══ Extrait de page

Il est parti au creux de l'été, le 27 juillet, aussi discrètement qu'il l'aurait souhaité. Carlo Franceschini, européen convaincu, inlassable pionnier du rapprochement industriel franco-italien et reconnu comme tel par la France qui l'a fait chevalier de la Légion d'honneur à titre étranger, a œuvré pendant trois décennies entre Florence, sa ville, Rome et Paris.
Ingénieur de formation, il a d’abord été dirigeant de la Galileo, puis de Selenia, entreprises de l'électronique de défense italienne qui ont conflué ensuite dans le groupe aéronautique et de défense Finmeccanica devenu récemment Leonardo. Très tôt il a manifesté son ambition d’œuvrer au rapprochement industriel en Europe, d’abord vers l’Allemagne dont il était un bon connaisseur, puis avec la France. Il a été pendant de très longues années le représentant de Finmeccanica à Paris avant d'y créer sa propre structure, la Cofiproind, compagnie franco-italienne de coopération industrielle, petite structure destinée à rapprocher les structures, les hommes et les idées.

════
══ Entrées extraites

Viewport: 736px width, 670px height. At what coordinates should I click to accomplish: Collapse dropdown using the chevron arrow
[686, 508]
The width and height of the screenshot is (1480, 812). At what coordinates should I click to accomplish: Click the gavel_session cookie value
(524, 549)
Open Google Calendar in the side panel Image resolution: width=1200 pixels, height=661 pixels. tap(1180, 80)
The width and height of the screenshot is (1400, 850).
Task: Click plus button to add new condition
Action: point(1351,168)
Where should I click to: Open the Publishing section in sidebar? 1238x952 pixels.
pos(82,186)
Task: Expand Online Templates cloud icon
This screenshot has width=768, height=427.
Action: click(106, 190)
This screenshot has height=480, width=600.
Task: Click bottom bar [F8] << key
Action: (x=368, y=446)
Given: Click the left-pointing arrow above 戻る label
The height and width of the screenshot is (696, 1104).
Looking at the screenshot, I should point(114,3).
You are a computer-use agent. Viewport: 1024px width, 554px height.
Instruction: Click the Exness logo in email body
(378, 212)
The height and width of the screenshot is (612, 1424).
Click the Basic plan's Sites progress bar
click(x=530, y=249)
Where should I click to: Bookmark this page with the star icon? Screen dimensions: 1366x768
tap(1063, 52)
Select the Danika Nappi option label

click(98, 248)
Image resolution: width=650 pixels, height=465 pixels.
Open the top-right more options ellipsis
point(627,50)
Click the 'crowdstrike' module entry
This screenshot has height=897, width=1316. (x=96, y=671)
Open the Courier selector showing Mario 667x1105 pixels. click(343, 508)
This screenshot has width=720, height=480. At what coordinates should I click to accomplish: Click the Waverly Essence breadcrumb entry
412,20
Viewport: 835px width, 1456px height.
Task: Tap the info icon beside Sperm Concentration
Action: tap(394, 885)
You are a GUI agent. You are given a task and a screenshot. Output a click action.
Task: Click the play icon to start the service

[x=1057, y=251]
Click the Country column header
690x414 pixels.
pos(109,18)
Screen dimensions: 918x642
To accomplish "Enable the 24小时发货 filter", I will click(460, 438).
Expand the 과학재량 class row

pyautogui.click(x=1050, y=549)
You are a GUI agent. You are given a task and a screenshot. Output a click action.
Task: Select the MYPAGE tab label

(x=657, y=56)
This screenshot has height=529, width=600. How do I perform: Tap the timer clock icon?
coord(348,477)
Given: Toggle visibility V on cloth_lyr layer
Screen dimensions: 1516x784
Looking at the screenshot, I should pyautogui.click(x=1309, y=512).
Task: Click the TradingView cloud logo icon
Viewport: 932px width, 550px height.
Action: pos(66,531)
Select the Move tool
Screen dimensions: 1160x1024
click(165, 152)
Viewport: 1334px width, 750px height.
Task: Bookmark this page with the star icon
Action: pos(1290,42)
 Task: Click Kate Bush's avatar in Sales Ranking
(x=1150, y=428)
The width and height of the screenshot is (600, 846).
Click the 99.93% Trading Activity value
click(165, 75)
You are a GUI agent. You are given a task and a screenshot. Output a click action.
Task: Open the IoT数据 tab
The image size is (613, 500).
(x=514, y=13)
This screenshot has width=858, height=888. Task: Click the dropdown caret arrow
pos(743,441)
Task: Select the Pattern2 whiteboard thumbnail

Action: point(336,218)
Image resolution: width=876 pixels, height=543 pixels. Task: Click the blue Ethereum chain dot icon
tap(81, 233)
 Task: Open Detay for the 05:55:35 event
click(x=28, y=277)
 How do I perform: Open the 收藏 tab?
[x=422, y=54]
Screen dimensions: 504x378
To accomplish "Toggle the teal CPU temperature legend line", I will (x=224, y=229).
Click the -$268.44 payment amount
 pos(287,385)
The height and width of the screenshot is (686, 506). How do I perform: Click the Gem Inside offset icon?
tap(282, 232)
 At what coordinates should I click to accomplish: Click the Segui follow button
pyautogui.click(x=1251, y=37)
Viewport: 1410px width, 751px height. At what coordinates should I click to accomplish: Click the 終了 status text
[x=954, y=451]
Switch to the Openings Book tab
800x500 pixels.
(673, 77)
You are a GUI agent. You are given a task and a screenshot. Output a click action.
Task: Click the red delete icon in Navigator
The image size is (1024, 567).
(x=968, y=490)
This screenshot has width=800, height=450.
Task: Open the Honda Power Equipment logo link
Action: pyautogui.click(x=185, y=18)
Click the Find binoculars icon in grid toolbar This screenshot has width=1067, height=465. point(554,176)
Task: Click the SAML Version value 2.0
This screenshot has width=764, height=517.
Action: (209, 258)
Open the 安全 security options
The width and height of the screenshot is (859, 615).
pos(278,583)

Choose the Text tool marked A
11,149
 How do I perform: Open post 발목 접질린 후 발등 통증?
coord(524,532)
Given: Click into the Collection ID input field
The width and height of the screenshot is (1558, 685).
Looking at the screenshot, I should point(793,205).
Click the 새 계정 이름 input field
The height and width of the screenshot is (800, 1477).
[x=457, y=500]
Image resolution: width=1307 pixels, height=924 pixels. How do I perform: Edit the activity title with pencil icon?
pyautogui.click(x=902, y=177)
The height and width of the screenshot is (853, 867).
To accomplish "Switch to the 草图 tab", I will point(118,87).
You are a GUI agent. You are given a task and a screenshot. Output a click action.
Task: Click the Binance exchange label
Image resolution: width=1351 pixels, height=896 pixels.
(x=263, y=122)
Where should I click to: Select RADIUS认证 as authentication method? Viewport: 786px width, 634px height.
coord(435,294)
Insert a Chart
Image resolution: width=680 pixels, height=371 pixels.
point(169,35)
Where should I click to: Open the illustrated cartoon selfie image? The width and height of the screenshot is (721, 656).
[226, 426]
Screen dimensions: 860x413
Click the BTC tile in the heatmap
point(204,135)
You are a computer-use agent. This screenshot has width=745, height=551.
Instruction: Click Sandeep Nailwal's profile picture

════

Travail à faire |
1) D'après l'hommage à Carlo Franceschini, quelle distinction la France lui a-t-elle attribuée ?
2) Réécrivez le passage de l'hommage à Carlo Franceschini qui commence par « Il est parti » et va jusqu'à « Rome et Paris. », en remplaçant « Florence » par « Turin ».
3) Rédigez la suite de l'hommage à Carlo Franceschini à partir de sa dernière phrase.
Les lignes forment un matériau distinct, sans rapport avec l'hommage à Carlo Franceschini.

Résultats par tâche |
1) Il a été fait chevalier de la Légion d'honneur à titre étranger.

2)
Il est parti au creux de l'été, le 27 juillet, aussi discrètement qu'il l'aurait souhaité. Carlo Franceschini, européen convaincu, inlassable pionnier du rapprochement industriel franco-italien et reconnu comme tel par la France qui l'a fait chevalier de la Légion d'honneur à titre étranger, a œuvré pendant trois décennies entre Turin, sa ville, Rome et Paris.

3)
Carlo Franceschini, qui a épousé une française et dont la fille est une parfaite européenne, a été un pont entre des cultures proches qu'il connaissait de façon étonnante, un lien entre des mondes industriels dont il connaissait personnellement nombre de responsables, dont la plupart des délégués généraux à l'armement qui se sont succédé à la tête de la DGA depuis vingt ans : il les a ainsi aidés à se mettre en relations avec leurs homologues italiens les Segredifesa, et avec les structures décisionnelles italiennes, multipliant les rencontres informelles à Paris, à Rome ou chez lui en Toscane...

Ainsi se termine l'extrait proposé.